Work to do
Copy out the lines from the beginning of the entries through the line containing "click(92, 118)", exactly as they appear.

[Entries from a dataset]
* * * * *
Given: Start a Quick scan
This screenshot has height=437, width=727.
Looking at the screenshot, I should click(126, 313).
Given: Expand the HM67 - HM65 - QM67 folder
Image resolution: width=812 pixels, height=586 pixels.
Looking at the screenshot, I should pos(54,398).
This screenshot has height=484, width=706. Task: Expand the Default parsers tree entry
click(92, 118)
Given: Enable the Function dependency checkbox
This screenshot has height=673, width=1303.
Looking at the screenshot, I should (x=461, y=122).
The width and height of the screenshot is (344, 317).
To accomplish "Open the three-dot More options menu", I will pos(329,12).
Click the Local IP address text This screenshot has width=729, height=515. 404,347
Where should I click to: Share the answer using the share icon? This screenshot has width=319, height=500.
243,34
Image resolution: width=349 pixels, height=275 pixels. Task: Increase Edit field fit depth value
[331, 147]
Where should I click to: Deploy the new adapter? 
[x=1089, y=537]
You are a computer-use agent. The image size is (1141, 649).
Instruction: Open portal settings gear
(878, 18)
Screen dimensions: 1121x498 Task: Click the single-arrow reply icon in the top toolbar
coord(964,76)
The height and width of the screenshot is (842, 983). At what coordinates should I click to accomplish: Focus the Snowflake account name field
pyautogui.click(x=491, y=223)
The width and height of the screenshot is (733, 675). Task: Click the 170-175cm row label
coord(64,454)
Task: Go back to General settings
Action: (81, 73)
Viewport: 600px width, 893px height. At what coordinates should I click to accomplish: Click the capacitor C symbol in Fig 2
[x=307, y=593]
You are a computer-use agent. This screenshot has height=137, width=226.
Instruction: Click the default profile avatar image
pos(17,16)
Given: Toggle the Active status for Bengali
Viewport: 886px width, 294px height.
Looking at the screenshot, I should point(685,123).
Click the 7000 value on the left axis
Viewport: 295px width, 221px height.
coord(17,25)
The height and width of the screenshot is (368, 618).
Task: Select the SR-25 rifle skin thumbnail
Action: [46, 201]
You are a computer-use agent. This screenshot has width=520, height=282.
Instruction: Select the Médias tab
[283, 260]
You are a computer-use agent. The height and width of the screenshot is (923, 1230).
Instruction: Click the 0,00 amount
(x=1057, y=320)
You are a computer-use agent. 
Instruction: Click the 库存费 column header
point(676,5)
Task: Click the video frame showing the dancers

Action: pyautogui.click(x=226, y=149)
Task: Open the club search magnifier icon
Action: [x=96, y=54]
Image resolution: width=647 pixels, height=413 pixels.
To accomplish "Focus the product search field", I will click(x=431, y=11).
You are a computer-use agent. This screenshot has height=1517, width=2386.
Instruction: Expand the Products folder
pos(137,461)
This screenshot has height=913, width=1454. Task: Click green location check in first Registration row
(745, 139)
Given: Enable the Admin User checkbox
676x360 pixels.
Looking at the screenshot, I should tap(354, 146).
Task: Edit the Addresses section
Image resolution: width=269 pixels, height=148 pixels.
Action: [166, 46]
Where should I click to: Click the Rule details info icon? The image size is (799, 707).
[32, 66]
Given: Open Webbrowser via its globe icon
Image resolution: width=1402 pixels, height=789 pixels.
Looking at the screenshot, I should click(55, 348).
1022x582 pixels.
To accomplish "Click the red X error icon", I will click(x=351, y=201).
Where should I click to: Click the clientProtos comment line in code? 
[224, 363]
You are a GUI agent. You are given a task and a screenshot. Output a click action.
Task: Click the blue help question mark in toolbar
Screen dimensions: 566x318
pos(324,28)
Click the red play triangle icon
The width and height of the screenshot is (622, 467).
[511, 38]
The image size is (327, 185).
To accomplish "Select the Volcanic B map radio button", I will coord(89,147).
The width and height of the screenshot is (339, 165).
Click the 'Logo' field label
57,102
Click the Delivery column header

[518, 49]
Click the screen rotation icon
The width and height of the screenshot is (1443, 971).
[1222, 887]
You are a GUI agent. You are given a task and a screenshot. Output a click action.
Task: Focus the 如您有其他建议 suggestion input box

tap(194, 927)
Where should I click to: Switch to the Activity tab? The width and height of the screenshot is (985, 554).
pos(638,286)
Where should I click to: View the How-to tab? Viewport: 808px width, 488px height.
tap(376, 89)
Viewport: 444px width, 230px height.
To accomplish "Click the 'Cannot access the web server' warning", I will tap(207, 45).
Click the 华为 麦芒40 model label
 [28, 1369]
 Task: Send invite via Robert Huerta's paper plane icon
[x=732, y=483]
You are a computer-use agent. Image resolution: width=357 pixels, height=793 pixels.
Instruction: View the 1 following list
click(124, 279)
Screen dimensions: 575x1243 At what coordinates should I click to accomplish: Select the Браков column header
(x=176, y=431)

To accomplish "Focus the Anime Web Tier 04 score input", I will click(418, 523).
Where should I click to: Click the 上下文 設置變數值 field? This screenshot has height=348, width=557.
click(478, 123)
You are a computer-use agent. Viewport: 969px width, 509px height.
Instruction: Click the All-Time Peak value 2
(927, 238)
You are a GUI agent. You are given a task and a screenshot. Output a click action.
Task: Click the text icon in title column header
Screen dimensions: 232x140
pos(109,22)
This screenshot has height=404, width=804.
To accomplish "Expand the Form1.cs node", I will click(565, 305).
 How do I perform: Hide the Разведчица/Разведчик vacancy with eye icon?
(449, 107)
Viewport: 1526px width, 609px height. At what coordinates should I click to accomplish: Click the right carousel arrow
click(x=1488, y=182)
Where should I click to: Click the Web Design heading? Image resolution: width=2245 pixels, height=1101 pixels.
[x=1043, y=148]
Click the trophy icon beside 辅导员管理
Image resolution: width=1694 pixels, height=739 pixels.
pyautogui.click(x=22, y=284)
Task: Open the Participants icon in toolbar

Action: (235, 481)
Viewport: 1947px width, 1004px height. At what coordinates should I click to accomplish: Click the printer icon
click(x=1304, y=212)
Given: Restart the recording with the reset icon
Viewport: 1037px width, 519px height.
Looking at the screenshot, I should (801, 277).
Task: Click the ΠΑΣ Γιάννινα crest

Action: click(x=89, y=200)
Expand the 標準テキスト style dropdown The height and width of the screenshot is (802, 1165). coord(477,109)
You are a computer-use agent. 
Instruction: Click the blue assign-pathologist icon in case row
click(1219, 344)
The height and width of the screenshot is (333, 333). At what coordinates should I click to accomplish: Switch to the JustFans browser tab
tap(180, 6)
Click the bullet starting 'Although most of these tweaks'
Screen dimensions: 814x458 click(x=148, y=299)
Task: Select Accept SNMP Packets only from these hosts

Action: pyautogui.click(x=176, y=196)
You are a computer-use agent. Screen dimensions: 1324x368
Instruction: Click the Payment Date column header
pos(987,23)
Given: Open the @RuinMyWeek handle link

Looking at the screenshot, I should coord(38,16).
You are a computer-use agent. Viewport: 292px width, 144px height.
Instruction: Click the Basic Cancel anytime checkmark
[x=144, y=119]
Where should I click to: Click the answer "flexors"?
* * * * *
Right answer
Given: Start a Quick scan
This screenshot has height=437, width=727.
Looking at the screenshot, I should click(126, 313).
Given: Expand the HM67 - HM65 - QM67 folder
Image resolution: width=812 pixels, height=586 pixels.
Looking at the screenshot, I should pos(54,398).
This screenshot has height=484, width=706. Task: Expand the Default parsers tree entry
click(92, 118)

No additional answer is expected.